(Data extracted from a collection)
== Segment start ==
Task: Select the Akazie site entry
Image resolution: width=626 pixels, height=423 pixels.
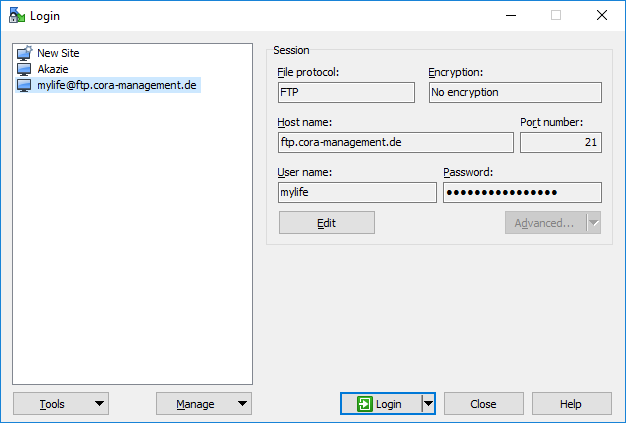Action: coord(52,69)
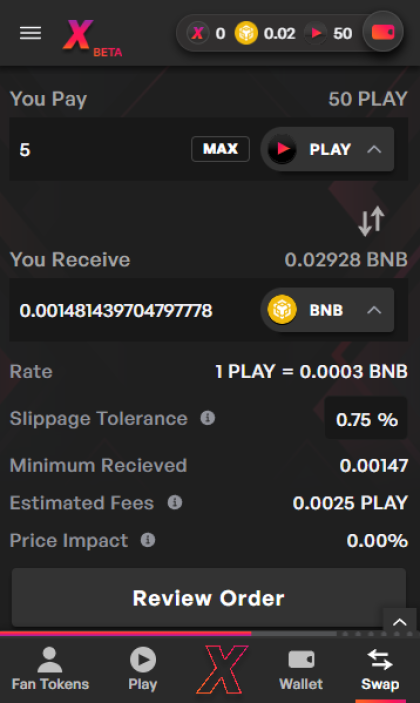Edit the 0.75 % slippage value
Screen dimensions: 420x703
point(366,419)
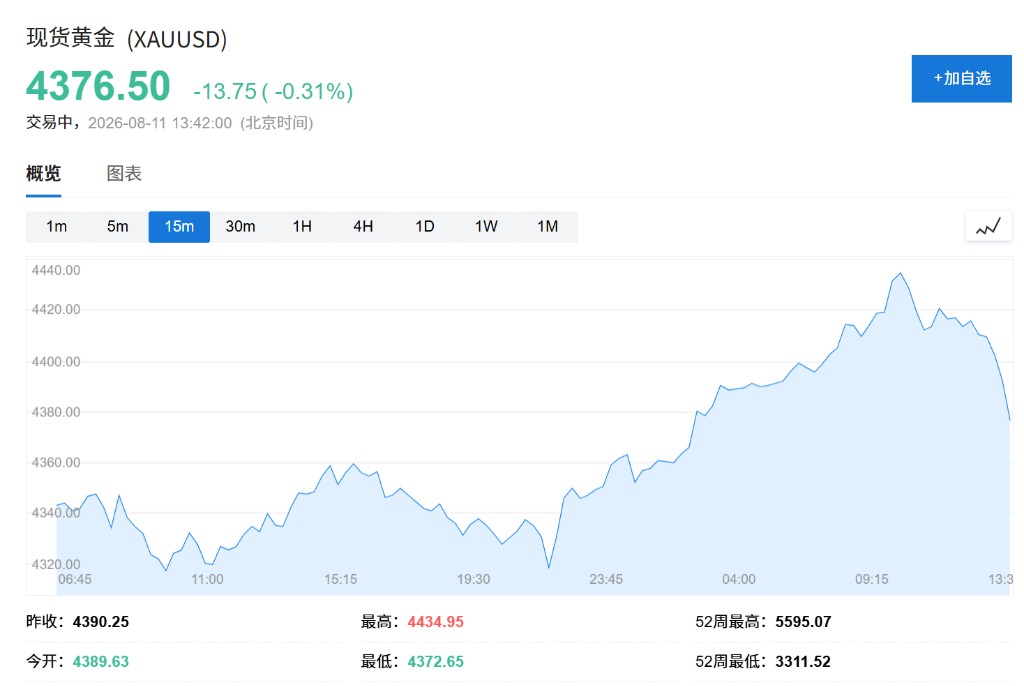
== Segment end ==
Reproduce every line above as written, skipping pictures.

ANSWER TO THIS EXERCISE »
Task: Select the Akazie site entry
Image resolution: width=626 pixels, height=423 pixels.
Action: coord(52,69)
Edit the 0.75 % slippage value
Screen dimensions: 420x703
point(366,419)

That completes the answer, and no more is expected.